TASK TO CARRY OUT:
Word for word, quote the lines from the one containing "Viewport: 1462px width, 812px height." to the end of the entries below, including both. Leave pictures out.

--

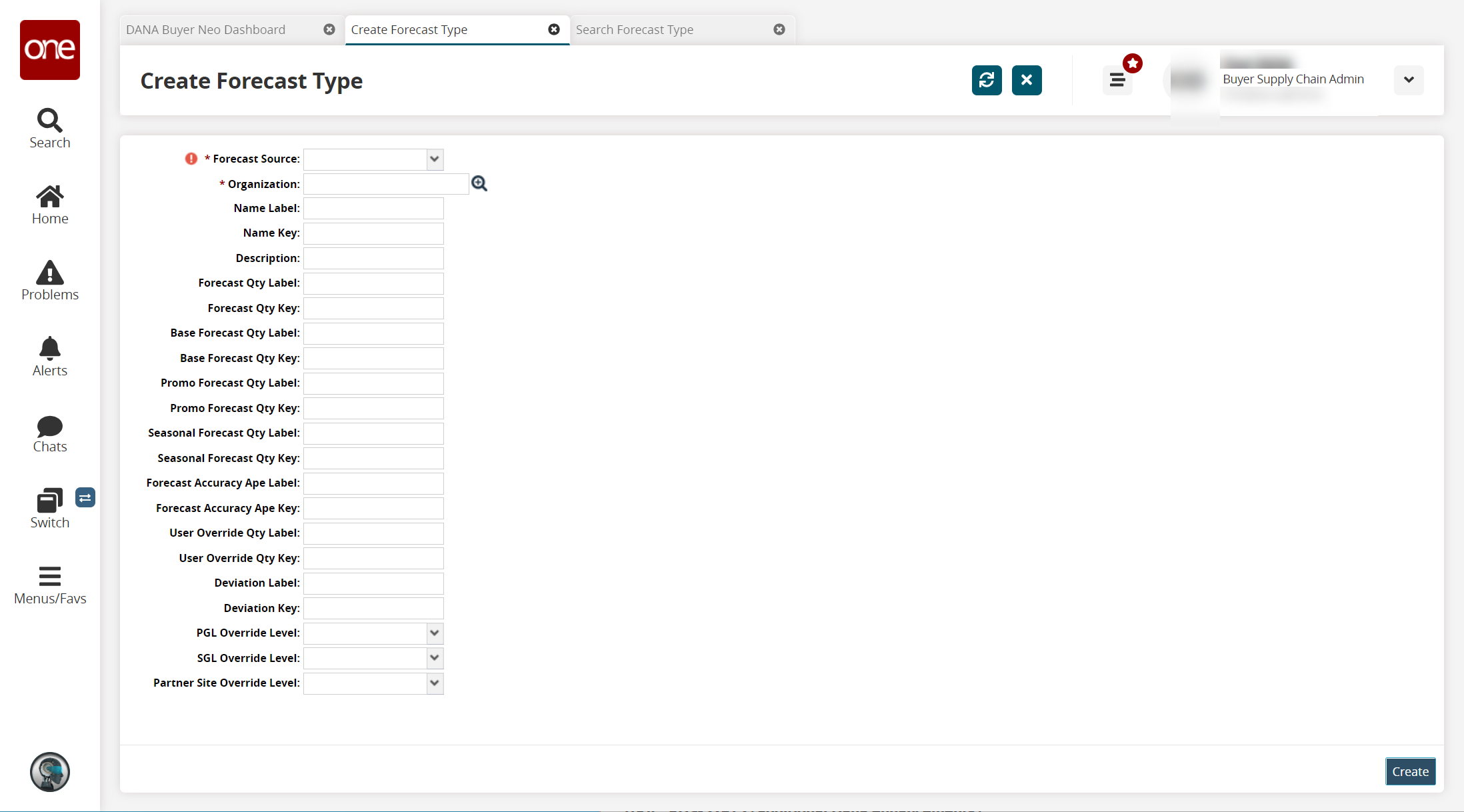Open the starred list menu button
This screenshot has height=812, width=1464.
point(1117,81)
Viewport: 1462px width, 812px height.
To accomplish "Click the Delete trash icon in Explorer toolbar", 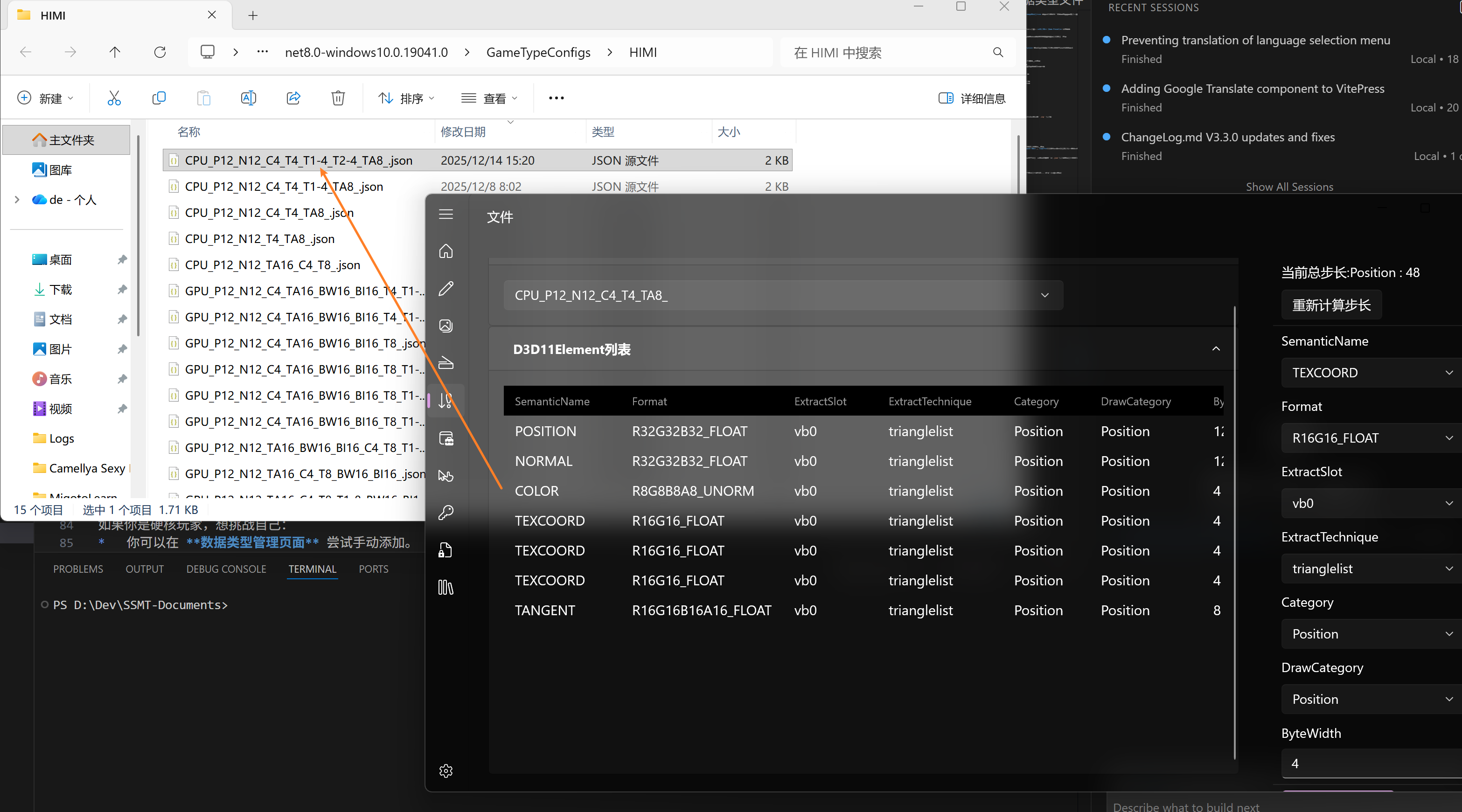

--

YOUR RESPONSE:
Viewport: 1462px width, 812px height.
To accomplish "Click the Delete trash icon in Explorer toolbar", 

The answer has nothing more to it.